Among the most interesting works of this period we remember first of all Amīr Arsalan (1954) by Šāpūr Yasemī, which tells the adventures of the homonymous popular hero, and Lāt-e Ǧavānmard (“The bandit of a good heart”, 1957), a social drama shot by the actor Maǧīd Moḥsenī. At the Farroh Gaffārī names (SAB-and Quzi, “The Night of the Hunchback”, 1963) and Ebrahim Golestan (HEST goes Ā INE, “Brick and the Mirror”, 1965) binds instead of auteur cinema Sixties, lonely and marginalized, often targeted by censorship, in a market totally homologated on the low commercial level.

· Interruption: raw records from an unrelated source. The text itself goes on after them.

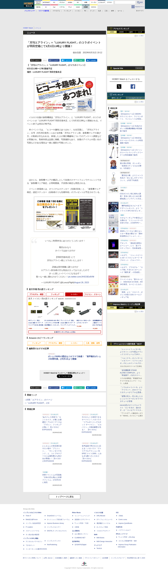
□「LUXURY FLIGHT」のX (37, 403)
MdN (95, 534)
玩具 (99, 11)
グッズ (92, 11)
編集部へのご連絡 (76, 558)
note (80, 60)
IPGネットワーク (122, 534)
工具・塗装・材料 (93, 343)
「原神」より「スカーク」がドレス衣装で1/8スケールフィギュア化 (131, 294)
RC (85, 11)
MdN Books (100, 538)
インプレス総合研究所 (33, 523)
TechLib (99, 548)
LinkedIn (93, 60)
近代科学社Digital (80, 544)
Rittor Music (76, 512)
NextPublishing (52, 544)
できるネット (30, 545)
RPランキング (116, 98)
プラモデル (56, 11)
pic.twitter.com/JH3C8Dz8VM (81, 277)
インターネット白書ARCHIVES (36, 549)
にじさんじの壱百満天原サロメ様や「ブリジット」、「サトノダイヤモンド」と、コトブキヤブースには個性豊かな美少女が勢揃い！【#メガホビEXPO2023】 (52, 453)
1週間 (131, 32)
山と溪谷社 (76, 531)
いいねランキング (135, 98)
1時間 (112, 32)
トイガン (78, 11)
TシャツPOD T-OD (81, 523)
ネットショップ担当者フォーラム (58, 519)
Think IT (28, 516)
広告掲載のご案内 (61, 558)
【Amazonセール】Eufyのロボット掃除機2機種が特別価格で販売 (131, 128)
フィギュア (67, 11)
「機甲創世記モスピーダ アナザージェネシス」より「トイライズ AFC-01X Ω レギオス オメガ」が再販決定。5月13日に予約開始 (131, 211)
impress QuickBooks (125, 523)
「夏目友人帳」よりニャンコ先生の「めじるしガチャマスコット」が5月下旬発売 (131, 177)
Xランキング (118, 95)
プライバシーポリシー (92, 558)
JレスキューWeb (102, 527)
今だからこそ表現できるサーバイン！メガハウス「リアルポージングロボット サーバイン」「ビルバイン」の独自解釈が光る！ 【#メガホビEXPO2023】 (92, 424)
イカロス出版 (98, 512)
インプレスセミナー (54, 527)
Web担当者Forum (32, 519)
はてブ (68, 60)
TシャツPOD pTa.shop (127, 537)
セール (120, 11)
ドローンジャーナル (32, 531)
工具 (106, 11)
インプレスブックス (54, 541)
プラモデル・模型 (36, 294)
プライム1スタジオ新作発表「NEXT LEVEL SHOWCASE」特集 (127, 344)
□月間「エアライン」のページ (38, 400)
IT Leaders (29, 527)
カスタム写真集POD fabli (128, 541)
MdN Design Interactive (104, 541)
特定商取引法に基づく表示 (136, 558)
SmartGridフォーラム (54, 516)
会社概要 (105, 558)
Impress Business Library (55, 523)
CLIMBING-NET (80, 538)
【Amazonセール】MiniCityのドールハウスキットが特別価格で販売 (131, 140)
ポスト (37, 60)
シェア (56, 60)
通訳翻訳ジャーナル (103, 523)
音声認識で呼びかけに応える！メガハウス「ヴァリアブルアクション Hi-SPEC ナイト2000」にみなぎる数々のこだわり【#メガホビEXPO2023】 (92, 453)
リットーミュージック (82, 516)
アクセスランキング (121, 29)
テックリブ (98, 545)
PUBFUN (119, 527)
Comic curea (123, 519)
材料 (112, 11)
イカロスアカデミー (103, 531)
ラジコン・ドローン (93, 294)
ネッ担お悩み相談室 (32, 534)
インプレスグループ (117, 558)
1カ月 (140, 32)
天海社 (121, 516)
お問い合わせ (48, 558)
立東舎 (77, 527)
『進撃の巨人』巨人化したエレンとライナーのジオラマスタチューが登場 (131, 398)
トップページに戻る (65, 497)
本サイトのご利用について (32, 558)
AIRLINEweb (101, 516)
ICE (117, 512)
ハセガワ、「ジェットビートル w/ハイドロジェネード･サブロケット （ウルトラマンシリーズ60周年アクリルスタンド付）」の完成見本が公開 (131, 260)
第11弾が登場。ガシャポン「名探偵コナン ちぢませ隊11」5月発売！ (131, 165)
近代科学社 (76, 541)
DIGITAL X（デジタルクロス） (57, 531)
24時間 (121, 32)
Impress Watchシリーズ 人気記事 (126, 304)
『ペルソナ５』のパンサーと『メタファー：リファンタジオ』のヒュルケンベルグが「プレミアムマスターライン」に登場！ (131, 363)
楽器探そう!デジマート (82, 519)
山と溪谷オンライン (81, 534)
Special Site (118, 68)
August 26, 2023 (81, 282)
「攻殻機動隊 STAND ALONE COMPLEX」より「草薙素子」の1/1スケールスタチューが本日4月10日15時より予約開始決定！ (131, 375)
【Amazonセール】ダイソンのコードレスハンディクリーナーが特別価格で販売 (131, 152)
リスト (45, 60)
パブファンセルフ (125, 530)
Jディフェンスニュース (104, 519)
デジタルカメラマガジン (34, 541)
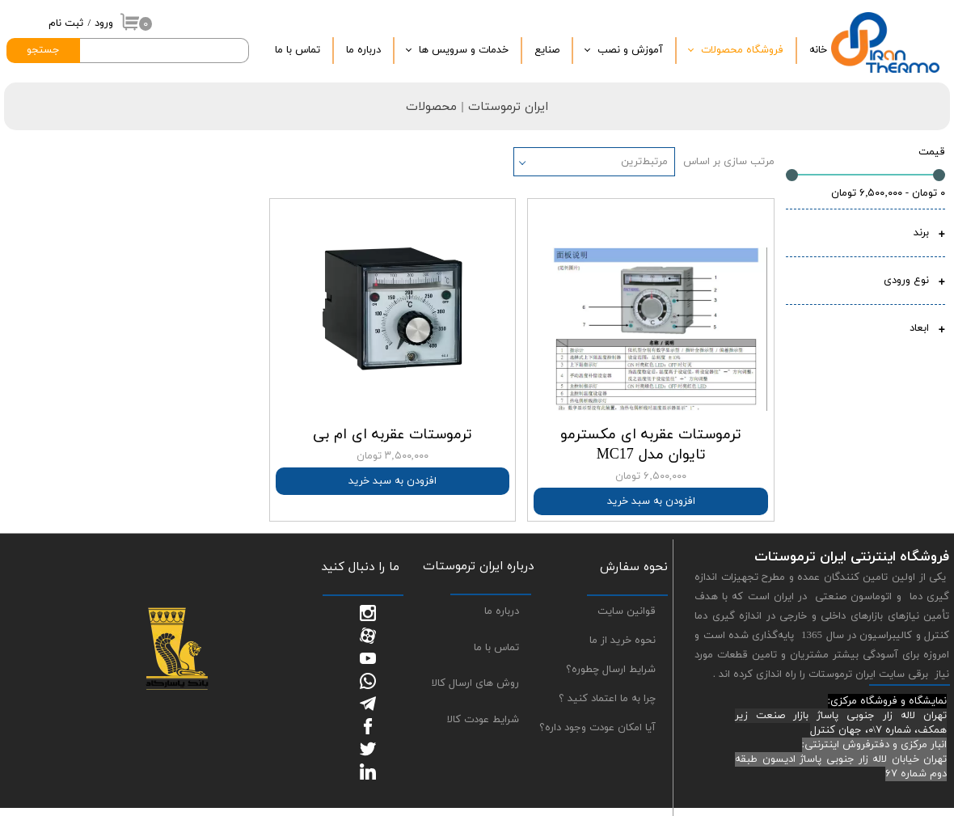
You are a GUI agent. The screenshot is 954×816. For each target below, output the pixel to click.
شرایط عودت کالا (483, 719)
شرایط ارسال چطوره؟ (611, 669)
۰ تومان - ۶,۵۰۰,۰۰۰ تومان (888, 193)
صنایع (546, 50)
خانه (818, 50)
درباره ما (501, 611)
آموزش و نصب (630, 50)
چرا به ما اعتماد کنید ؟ (607, 698)
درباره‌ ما (363, 50)
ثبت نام (66, 23)
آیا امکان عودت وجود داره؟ (597, 728)
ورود (104, 23)
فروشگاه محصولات (742, 50)
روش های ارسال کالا (475, 683)
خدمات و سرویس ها (464, 50)
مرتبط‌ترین (644, 161)
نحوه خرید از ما (622, 640)
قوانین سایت (626, 611)
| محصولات (436, 107)
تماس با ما (297, 50)
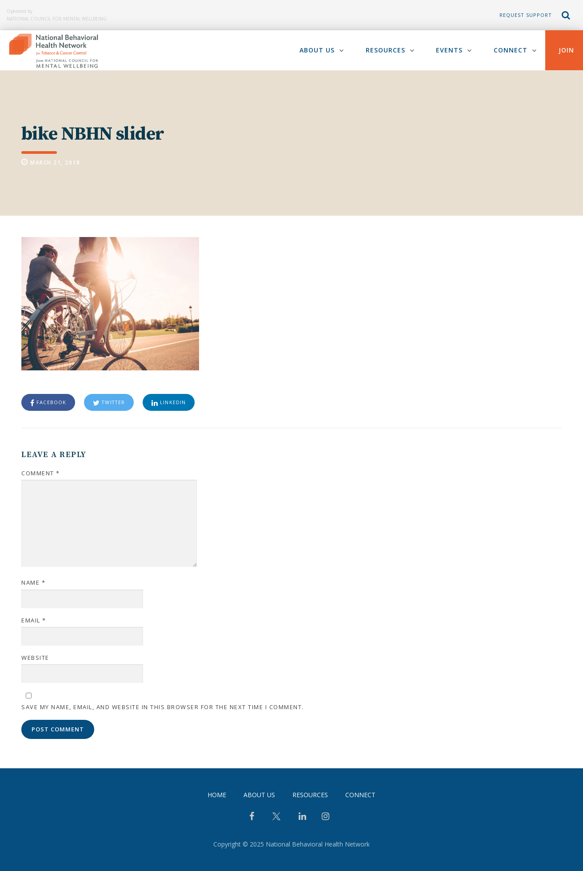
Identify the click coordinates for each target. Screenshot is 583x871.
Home (217, 795)
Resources (385, 50)
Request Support (525, 15)
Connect (510, 50)
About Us (316, 50)
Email (33, 620)
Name (33, 583)
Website (35, 658)
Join (566, 50)
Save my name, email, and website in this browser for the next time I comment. (162, 707)
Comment (40, 473)
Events (449, 50)
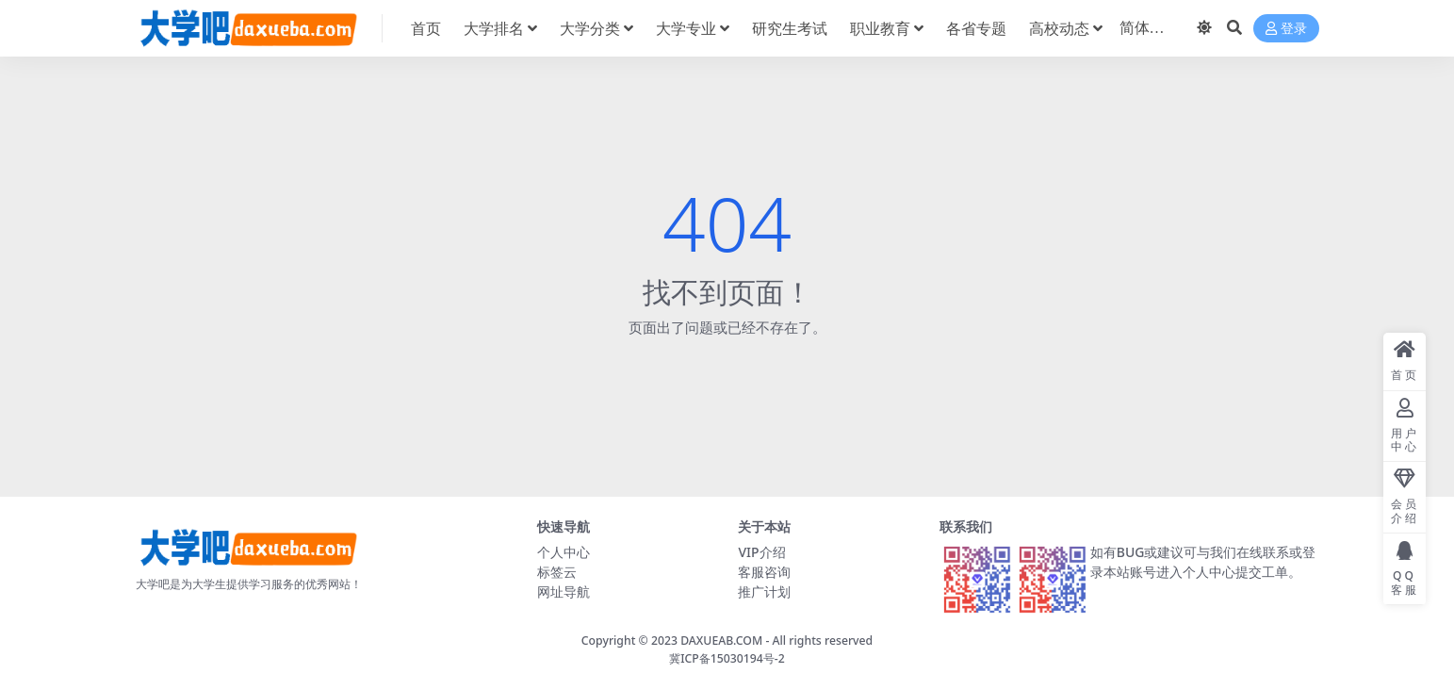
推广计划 (764, 591)
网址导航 (563, 591)
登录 (1286, 29)
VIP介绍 (761, 552)
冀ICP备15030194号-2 (727, 658)
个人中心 (563, 552)
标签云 (557, 572)
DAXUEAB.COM (721, 640)
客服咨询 (764, 572)
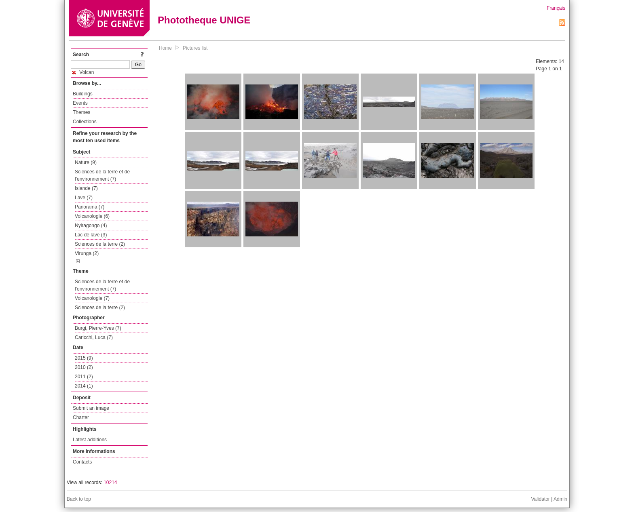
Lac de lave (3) (91, 235)
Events (80, 103)
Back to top (79, 499)
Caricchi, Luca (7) (94, 337)
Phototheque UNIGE (204, 20)
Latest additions (90, 439)
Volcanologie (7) (92, 298)
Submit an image (91, 408)
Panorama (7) (89, 207)
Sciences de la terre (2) (100, 244)
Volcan (83, 72)
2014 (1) (84, 386)
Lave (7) (84, 197)
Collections (85, 121)
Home (165, 48)
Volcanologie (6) (92, 216)
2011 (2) (84, 376)
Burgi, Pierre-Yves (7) (98, 328)
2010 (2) (84, 367)
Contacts (82, 462)
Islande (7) (86, 188)
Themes (81, 112)
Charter (81, 417)
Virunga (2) (87, 253)
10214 (110, 482)
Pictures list (195, 48)
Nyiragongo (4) (91, 225)
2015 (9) (84, 358)
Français (556, 8)
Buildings (83, 94)
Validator (540, 499)
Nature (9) (86, 162)
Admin (560, 499)
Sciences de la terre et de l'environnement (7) (102, 175)
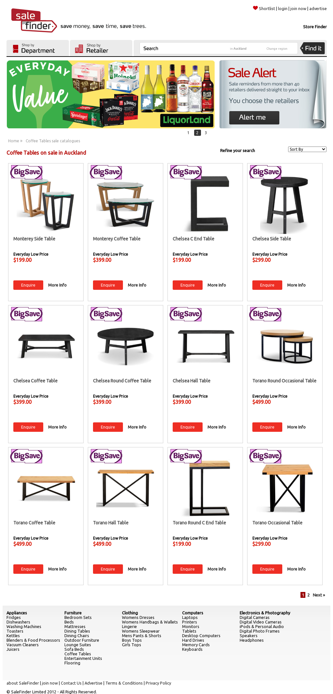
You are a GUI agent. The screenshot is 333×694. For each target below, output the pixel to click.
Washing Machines (24, 626)
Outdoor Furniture (81, 640)
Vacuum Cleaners (23, 644)
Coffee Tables (77, 653)
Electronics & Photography (265, 612)
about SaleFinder (23, 683)
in (238, 48)
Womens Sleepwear (141, 631)
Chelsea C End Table (193, 238)
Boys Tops (132, 640)
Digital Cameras (255, 617)
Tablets (189, 631)
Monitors (190, 626)
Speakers (249, 635)
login (282, 8)
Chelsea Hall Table (191, 380)
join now (298, 8)
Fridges (14, 617)
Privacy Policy (158, 683)
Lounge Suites (77, 644)
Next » (319, 595)
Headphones (252, 640)
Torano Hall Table (110, 522)
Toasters (15, 631)
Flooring (72, 663)
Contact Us (71, 683)
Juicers (13, 649)
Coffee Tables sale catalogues (53, 141)
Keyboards (192, 649)
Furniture (73, 612)
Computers (192, 612)
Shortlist (264, 8)
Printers (189, 622)
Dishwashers (18, 622)
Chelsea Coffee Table (35, 380)
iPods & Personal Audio (262, 626)
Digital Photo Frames (260, 631)
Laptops (190, 617)
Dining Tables (77, 631)
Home (13, 141)
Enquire (28, 285)
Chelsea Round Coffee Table (122, 380)
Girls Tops (131, 644)
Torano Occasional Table (277, 522)
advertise (318, 8)
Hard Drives (193, 640)
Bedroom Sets (78, 617)
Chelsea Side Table (271, 238)
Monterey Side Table (34, 238)
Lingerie (129, 626)
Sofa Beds (74, 649)
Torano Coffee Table (34, 522)
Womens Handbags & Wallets (150, 622)
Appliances (17, 612)
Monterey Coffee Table (116, 238)
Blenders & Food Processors (33, 640)
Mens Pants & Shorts (141, 635)
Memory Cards (196, 644)
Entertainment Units (83, 658)
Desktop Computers (201, 635)
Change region (277, 48)
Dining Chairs (76, 635)
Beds (69, 622)
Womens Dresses (138, 617)
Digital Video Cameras (261, 622)
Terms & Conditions (124, 683)
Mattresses (75, 626)
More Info (57, 285)
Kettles (13, 635)
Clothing (130, 612)
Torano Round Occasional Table (284, 380)
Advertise (93, 683)
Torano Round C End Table (199, 522)
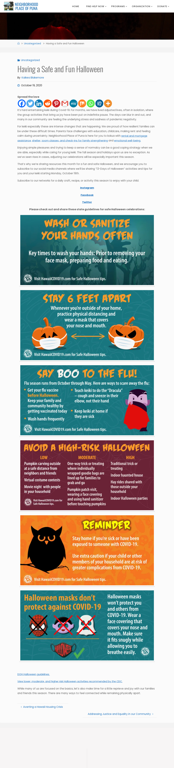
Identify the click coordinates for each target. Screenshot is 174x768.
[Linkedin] (39, 103)
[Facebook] (22, 103)
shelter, (37, 140)
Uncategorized (32, 43)
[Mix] (82, 103)
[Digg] (99, 103)
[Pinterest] (56, 103)
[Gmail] (65, 103)
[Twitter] (30, 103)
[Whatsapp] (91, 103)
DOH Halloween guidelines (34, 674)
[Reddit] (48, 103)
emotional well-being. (130, 140)
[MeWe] (73, 103)
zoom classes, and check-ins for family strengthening (76, 140)
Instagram (87, 187)
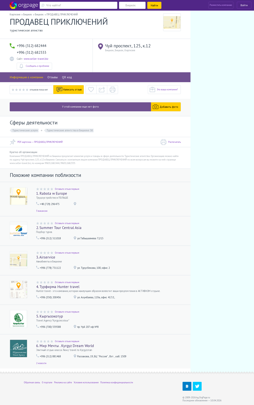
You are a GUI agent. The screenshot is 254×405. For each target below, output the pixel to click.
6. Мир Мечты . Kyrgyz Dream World (65, 345)
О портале (47, 382)
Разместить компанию (221, 5)
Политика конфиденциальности (116, 382)
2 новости (41, 363)
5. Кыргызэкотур (49, 316)
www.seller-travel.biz (36, 58)
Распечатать (171, 142)
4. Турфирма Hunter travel (57, 286)
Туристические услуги (25, 130)
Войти (244, 5)
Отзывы (52, 77)
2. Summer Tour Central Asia (58, 227)
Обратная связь (32, 382)
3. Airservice (45, 257)
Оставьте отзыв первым (67, 188)
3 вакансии (41, 210)
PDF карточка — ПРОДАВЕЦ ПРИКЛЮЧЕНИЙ (36, 142)
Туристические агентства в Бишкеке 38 (70, 130)
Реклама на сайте (63, 382)
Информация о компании (26, 77)
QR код (67, 77)
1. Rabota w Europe (51, 193)
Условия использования (86, 382)
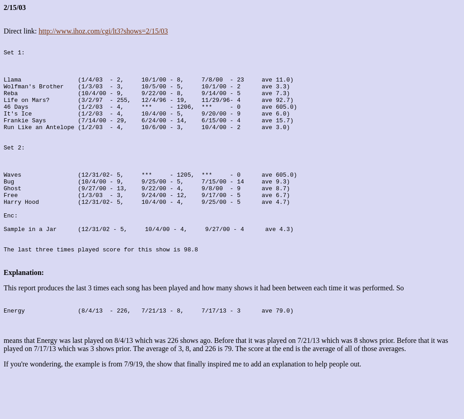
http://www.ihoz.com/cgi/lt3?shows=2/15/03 (103, 31)
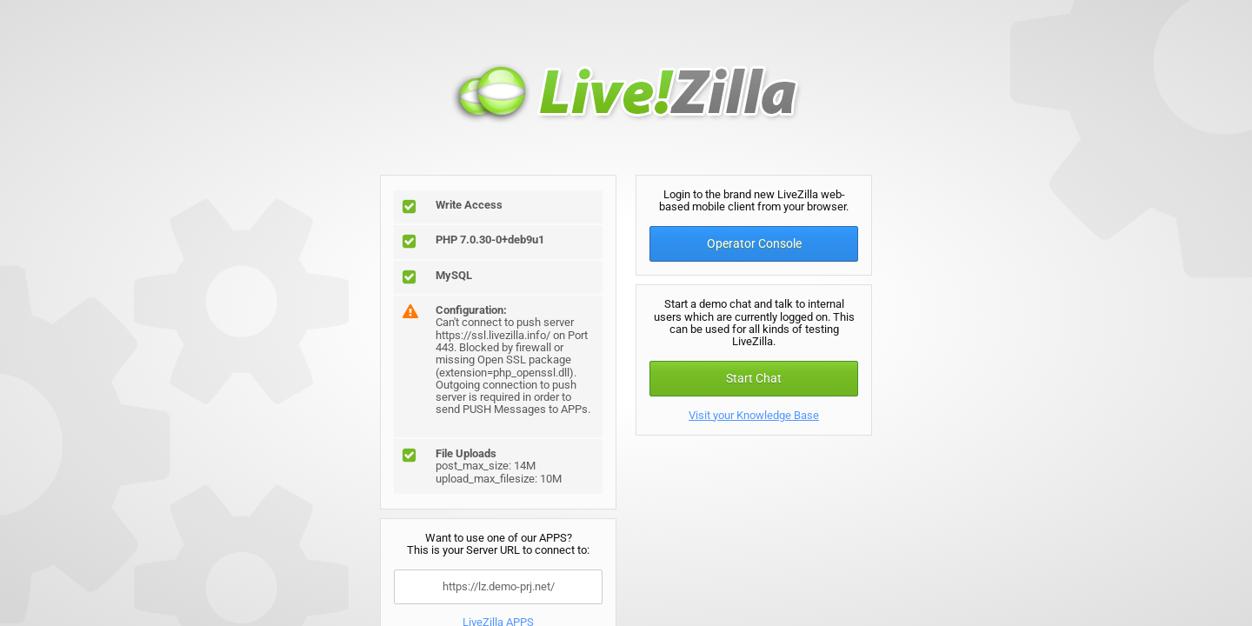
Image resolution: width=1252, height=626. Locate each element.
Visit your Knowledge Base (754, 416)
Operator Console (754, 243)
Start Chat (754, 378)
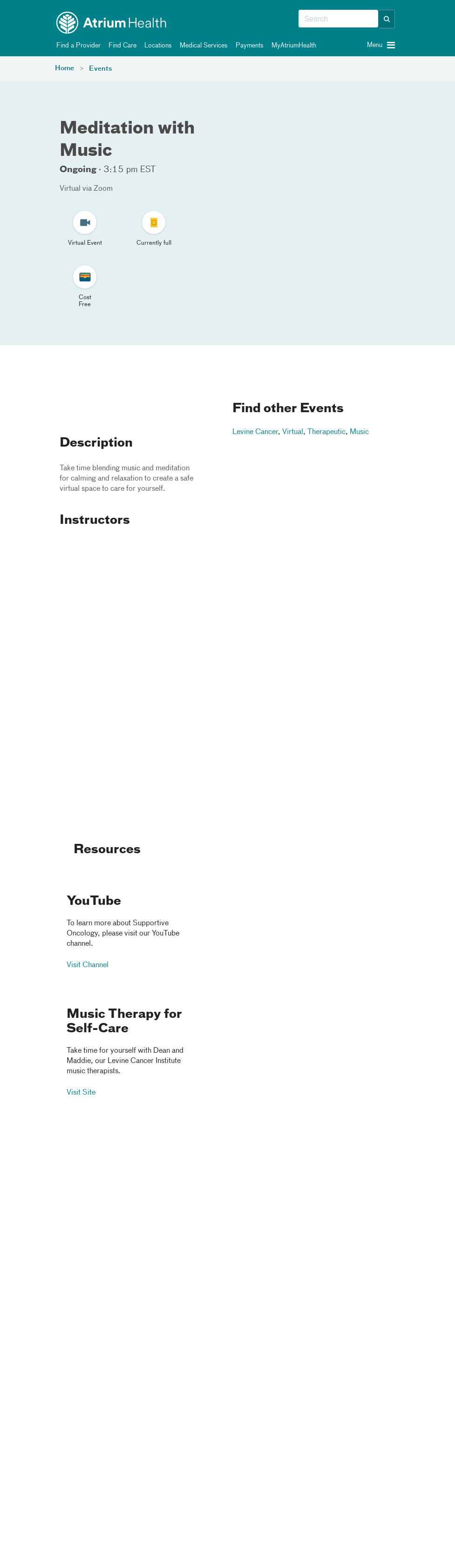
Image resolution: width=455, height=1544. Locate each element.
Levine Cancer (255, 432)
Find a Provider (77, 45)
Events (100, 69)
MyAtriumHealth (292, 45)
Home (64, 68)
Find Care (120, 45)
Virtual (292, 432)
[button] (387, 19)
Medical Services (202, 45)
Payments (248, 45)
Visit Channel (88, 965)
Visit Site (81, 1093)
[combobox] (338, 19)
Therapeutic (326, 432)
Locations (156, 45)
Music (359, 432)
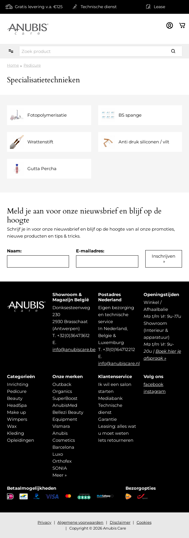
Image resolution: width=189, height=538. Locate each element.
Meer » (59, 475)
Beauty (14, 398)
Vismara (61, 426)
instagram (155, 391)
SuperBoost (64, 398)
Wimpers (17, 419)
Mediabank (110, 398)
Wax (12, 426)
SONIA (59, 468)
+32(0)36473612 (73, 335)
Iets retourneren (115, 440)
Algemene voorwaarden (80, 522)
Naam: (14, 251)
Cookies (144, 522)
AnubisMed (64, 405)
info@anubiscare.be (74, 349)
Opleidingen (20, 440)
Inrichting (17, 384)
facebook (153, 384)
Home (13, 65)
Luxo (57, 454)
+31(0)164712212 (119, 349)
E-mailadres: (90, 251)
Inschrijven (163, 256)
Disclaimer (120, 522)
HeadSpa (17, 405)
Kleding (15, 433)
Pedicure (32, 65)
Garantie (107, 419)
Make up (16, 412)
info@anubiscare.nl (119, 363)
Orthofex (62, 461)
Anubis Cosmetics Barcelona (63, 440)
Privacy (44, 522)
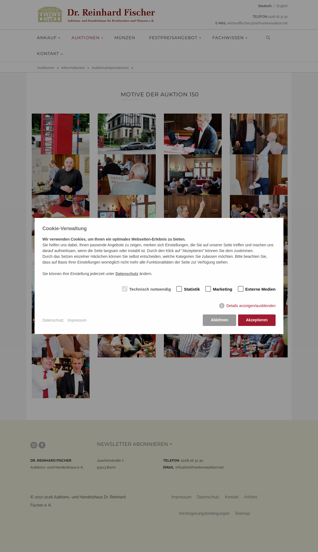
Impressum (77, 320)
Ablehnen (219, 320)
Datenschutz (53, 320)
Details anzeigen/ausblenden (251, 306)
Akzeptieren (257, 320)
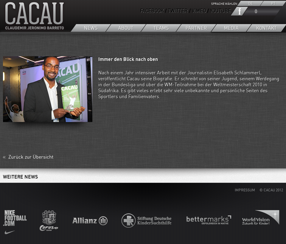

A sort of rebirth characterizes the beginning of the following decade, animated by many and various talents who successfully establish themselves in major international festivals: Dāriyūš Mehriǧū᾽ī, formed in the United States and active since 1966 (Gāv, “The cow”, 1969; Postčī, “The postman”, 1972); Bahrām Beizā’ī, playwright and essayist (Ragbār, “The rain”, 1972; Garībe va meh, “The stranger and the fog”, 1974); Parvīz Kimiavī, graduated in Paris and coming from documentarism (Moġolhā, “The Mongols”, 1973; Bāġ-e Sangī, “The stone garden”, 1974; Okey Mester, “OK Mister”, 1976);, “A simple case”, 1973; Tabi at-and bīǧān, “Still Life”, 1974); and finally two authors particularly attentive to the world of childhood and adolescence, Amīr Nāderī (Enteẓār, “Waiting”, 1974; Marṯiye, “Elegia”, 1978) and ῾Abbās Kiyārostamī (Taǧrobe, “Experience”, 1974; Gozāreš, “The report”, 1978).
In 1979 the Khomeinist revolution blocked this interesting development process. Focused on social issues and issues, production resumed in 1983, when the state launched a planning policy and legislative and financial support. Despite the persistence of strong censorship limits, Iranian cinema is thus experiencing a new and rich season: alongside the authors already operating in the previous decade (such as Beizā’ī: Bāšū, ġarībe-ye kūček, ” Basu the little foreigner “, 1989; Kiyārostamī: H̱āne-ye dūst koǧā-st?, “Where is my friend’s house?”, 1987; Nāderī: Davande, “The runner”, 1986; Āb, bād, ẖāk, “Water, wind, sand”, 1988), a dense group of rookies emerges, among which Moḥsen Maẖmalbāf (Dastforūš, “The itinerant seller”, 1987; Bāysikelrān, “The cyclist”, 1989; Nōbat- and ešqī, “Time of love”, 1991), Kiyānūš Ayyari (Ansu-ye Atas, “the fire”, 1988) and Masud Kīmiyā’ī (Dandan-e Mar, “the serpent’s tooth”, 1991; Gorūhbān, “The Sergeant”, 1991).
Of note is the large space dedicated to children’s films, one of the most cultivated and lively genres of post-revolutionary production, not infrequently used for apologues of a social nature.